Does stupidity make you racist?

If you read the other FTBlogs (and you should), you may have noticed discussion of a study about cognitive ability, conservative ideology and outgroup prejudice. JT talked about it, and so did Jason. Basically, to read the coverage of the study, a team of psychologists from Brock University in Ontario have demonstrated that a lower level of cognitive ability is predictive of negative attitudes toward other races and gay people, but that political conservatism plays a significant role in that pathway. In a nutshell: conservatives are a bunch of hateful dummies, and now we can prove it!
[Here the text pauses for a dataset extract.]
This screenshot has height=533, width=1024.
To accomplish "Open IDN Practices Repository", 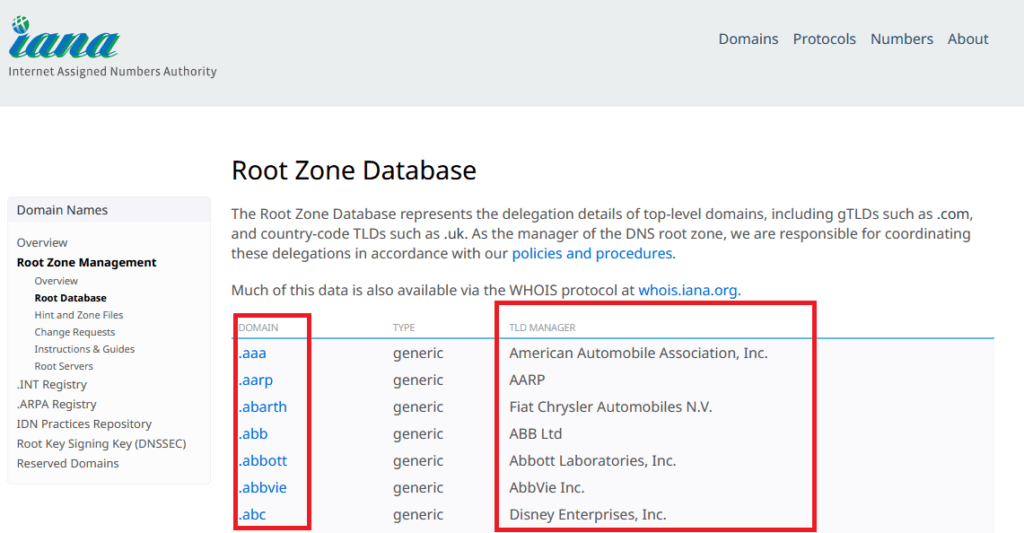I will click(x=84, y=424).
While I would certainly love for that to be the case, I have spent far too much time wading in the muck of junk science about racism to hop so readily on board. I can certainly confess to my own non-trivial amount of outgroup antipathy toward ideological conservatives. Knowing what I know about confirmation bias and the difficulties associated with measuring intelligence (and how those exact same problems have been used to justifiably discredit studies of scientific racism), I suppressed my “nanna nanna boo boo” instinct and actually took my skeptical scalpel to the paper.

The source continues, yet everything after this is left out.